The insurance landscape is shifting as insurers revaluate coverage in a fast-changing environment. On one hand, increasingly severe natural disasters driven by climate change are leading to higher premiums, stricter exclusions, and reduced availability of coverage for events like floods, wildfires, and hurricanes. At the same time, the escalating frequency and sophistication of cyberattacks are prompting insurers to tighten policy terms, lower limits, and introduce exclusions for specific cyber outcomes (e.g., impact on physical assets).

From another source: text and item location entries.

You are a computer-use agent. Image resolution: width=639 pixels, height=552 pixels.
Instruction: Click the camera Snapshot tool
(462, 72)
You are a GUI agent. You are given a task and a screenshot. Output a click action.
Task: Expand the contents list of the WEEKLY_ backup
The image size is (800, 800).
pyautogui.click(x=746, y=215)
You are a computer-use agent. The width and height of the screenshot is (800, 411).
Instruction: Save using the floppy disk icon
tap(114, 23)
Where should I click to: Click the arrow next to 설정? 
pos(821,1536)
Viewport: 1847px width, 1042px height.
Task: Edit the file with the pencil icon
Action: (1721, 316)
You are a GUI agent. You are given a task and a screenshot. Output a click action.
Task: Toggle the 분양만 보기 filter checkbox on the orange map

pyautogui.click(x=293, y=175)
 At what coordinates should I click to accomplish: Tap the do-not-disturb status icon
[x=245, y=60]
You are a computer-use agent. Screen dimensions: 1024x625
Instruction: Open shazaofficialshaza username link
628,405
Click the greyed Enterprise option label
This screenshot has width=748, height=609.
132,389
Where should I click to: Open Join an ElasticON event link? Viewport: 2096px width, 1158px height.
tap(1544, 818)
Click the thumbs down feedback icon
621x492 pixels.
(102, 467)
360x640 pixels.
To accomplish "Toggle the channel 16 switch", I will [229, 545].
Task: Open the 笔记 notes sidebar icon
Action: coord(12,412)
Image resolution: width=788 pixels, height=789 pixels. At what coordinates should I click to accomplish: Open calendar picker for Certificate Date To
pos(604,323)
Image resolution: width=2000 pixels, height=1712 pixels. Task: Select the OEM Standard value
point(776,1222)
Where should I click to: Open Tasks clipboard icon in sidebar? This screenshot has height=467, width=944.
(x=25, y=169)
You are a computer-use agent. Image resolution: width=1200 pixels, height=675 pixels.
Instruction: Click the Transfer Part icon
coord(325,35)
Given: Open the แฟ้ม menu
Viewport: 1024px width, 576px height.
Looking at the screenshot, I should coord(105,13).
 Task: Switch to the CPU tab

Additionally, heightened regulatory scrutiny and litigation risks related to environmental legal claims (e.g., concentration of chemical components) are causing insurers to reevaluate liability coverage, raising premiums or limiting options for affected industries.

• The overall shift in insurance policies drives up expenses associated with securing adequate coverage or addressing existing risks, meaning that EDP will have a higher cost with insurance premiums and/or decrease the ability to mitigate risk through insurance.

• Lack of protection for insurance also leads to additional costs with infrastructure fortification for EDP assets, advanced cybersecurity measures, and alternative risk transfer mechanisms to mitigate gaps in coverage and ensure business continuity.

• Boost Infrastructure Resilience against extreme weather events to reduce vulnerability/potential damages;

• Ensure assets in bundles (geographies/types of assets) to ensure all assets/risks are included;

• Work with insurers to avoid inappropriate risk premiums/exclusions;

• Apply robust cybersecurity measures (advanced threat detection systems, regular vulnerability assessments, training);

• Diversify Risk Transfer Strategies (catastrophe bonds, captives, risk-sharing partnerships) to offset traditional insurance coverage gaps;

• Boost Risk Assessment/Planning (regular risk analysis, advanced analytics) to anticipate/prepare for threats (climate, cyber, liability risks);

• Engage in Stakeholder Collaboration (insurers/peers) to defend fair/sustainable insurance solutions;

• Increase Compliance/Safety Standards to minimize liability risks of hazardous substances/chemical components;

• Build Financial Reserves for Self-Insurance against high-prob. risks reducing reliance on external coverage.